Would you transcribe only the lines from the one holding "Where should I click to: Select" through the end of the material, exactly, without any pictures?

===== Supplied data

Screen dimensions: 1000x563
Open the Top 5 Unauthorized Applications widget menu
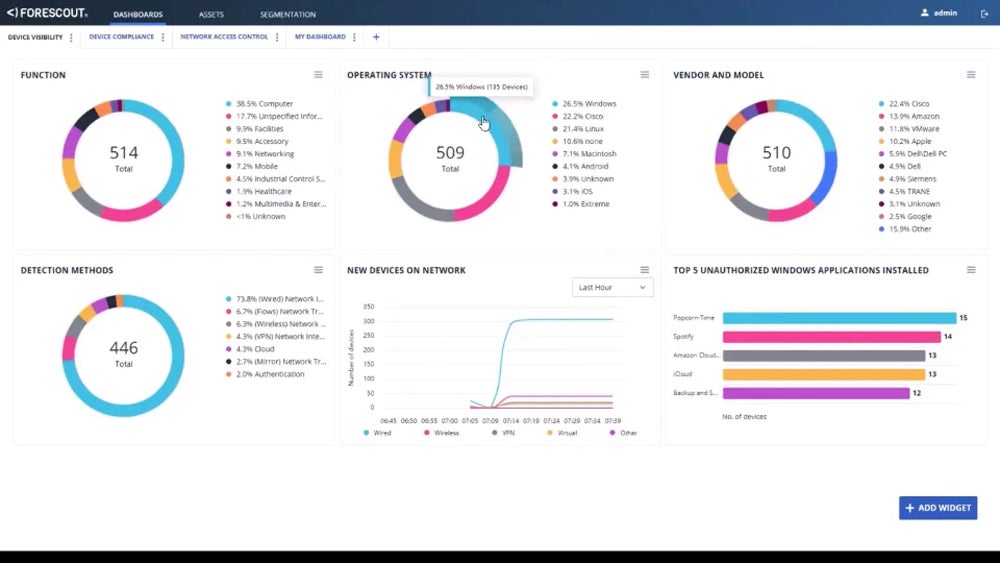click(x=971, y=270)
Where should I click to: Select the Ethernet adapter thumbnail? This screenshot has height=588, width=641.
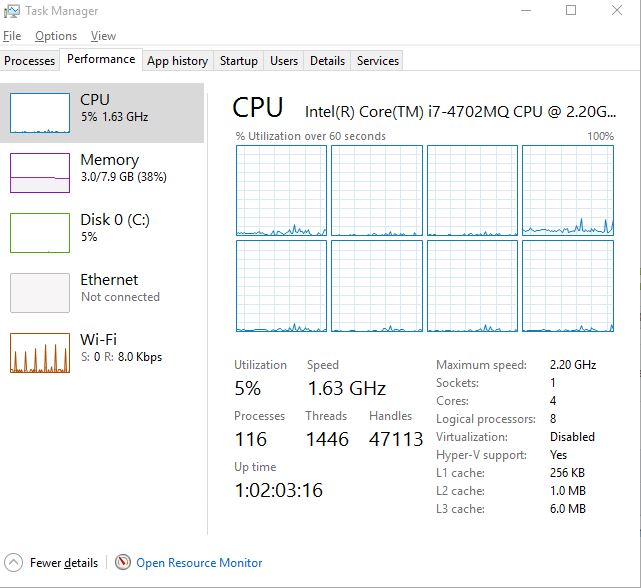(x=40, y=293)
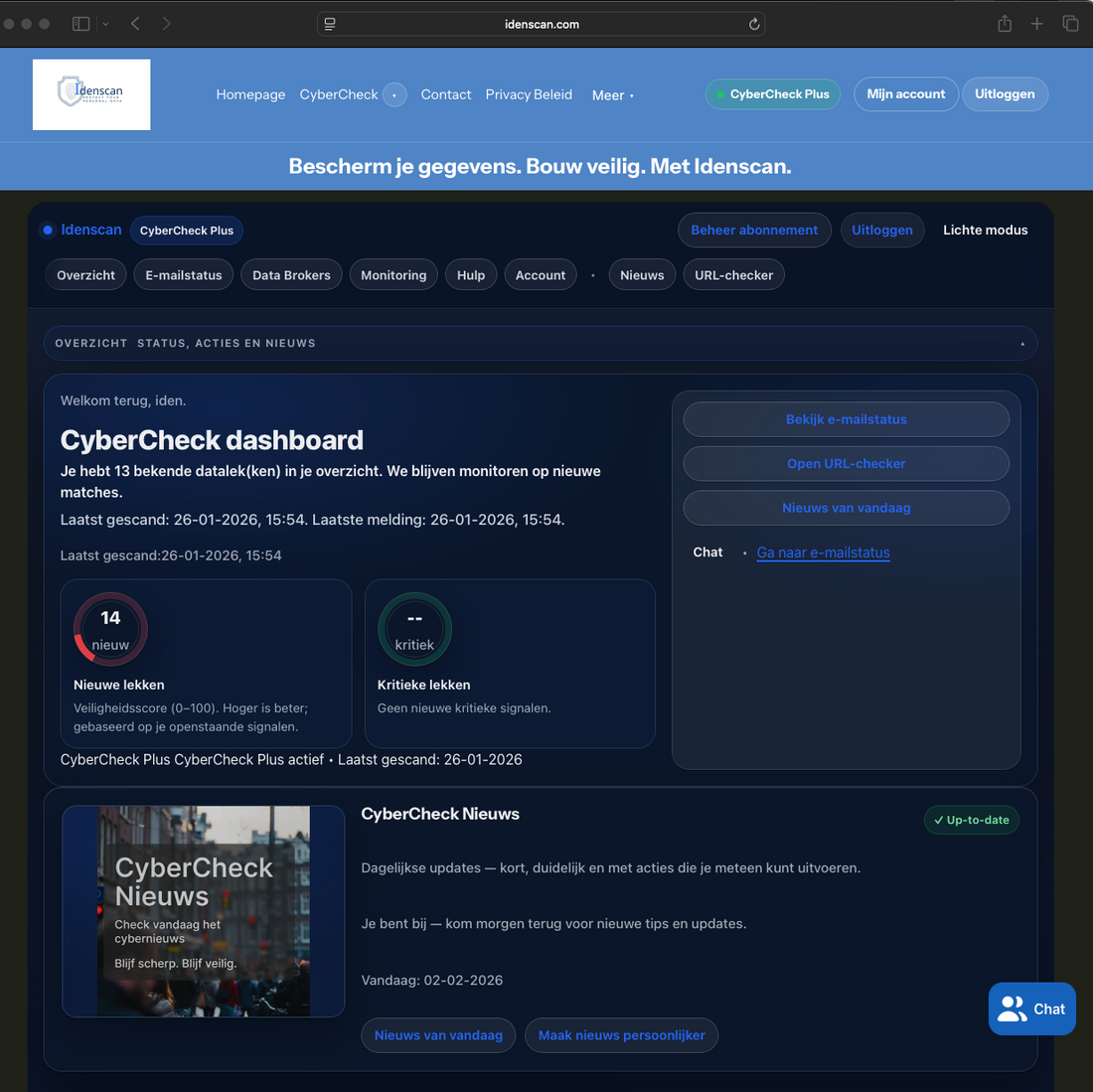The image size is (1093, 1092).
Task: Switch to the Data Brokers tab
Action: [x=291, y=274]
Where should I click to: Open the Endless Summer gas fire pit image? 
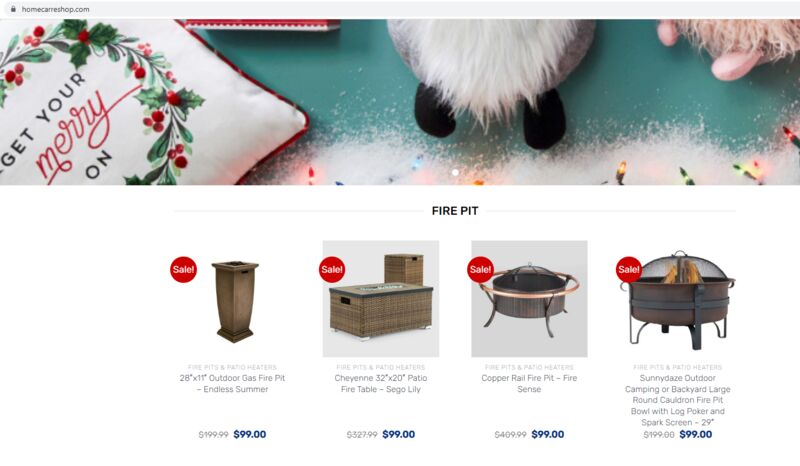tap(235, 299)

==========

Exercise answer:
Where should I click to: Select the Ethernet adapter thumbnail? This screenshot has height=588, width=641.
(x=40, y=293)
The image size is (1093, 1092).
Task: Switch to the Data Brokers tab
Action: [x=291, y=274]
Where should I click to: Open the Endless Summer gas fire pit image? 
tap(235, 299)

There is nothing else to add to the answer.